El chavo estaba feliz, quería confesar que era culpable, que era narco; prefería estar en la cárcel. “Te secuestran, te dan de comer y a veces te pagan, pero como no hay dónde comprar ellos mismos nos venden refrescos, tacos, galletas, y ahí se nos va el dinero”, me platicaba el chavo. No sé si a él, como a otros que conocí en situaciones similares, los violaban o los golpeaban pero preferían estar en la cárcel. Me pongo en su lugar y los entiendo.

***

En el ejército, el 90 por ciento de los elementos de la tropa son campesinos, personas humildes y honorables. Pero por un mal elemento que viola o mata nos desprestigiamos todos. Me siento orgulloso de ser soldado, de portar el uniforme, de hacer cosas positivas por mi país. El ejército me enseñó a ser disciplinado, me educó y hasta me enseñó a usar los cubiertos para comer.

Siento injusto cuando alguien que ha recibido una educación burguesa pagada por sus papás, me dice, sin conocer lo que he vivido, que soy “un perro, un asesino o un represor”, siendo que he arriesgado mi vida por este país.

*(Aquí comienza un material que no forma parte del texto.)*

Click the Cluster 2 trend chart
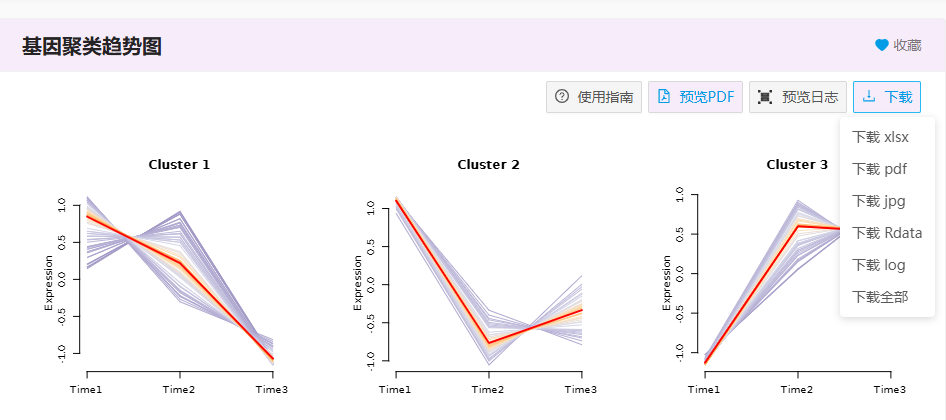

Mi sueño es llegar a ver un país unido y autosuficiente, con bonitas calles, con gente amable. Con empresarios que no son unos explotadores y que pagan bien para que los obreros tengan una buena calidad de vida. Vivo entre dos personalidades; una es la del militar leal que ayuda a las personas y la otra es la de un punk que apoya las causas que puede y que cree en la autogestión. Hace tiempo estaba concentrado en Querétaro. Una noche salí a tomarme unas cervezas a un bar y por suerte tocaba Solución Mortal, Cagada de perro, Acidez, Conflicto de libertad y Ámpula. Desde entonces cuando tengo tiempo organizo tocadas. Este 2019 me jubilaré con 20 años de servicio.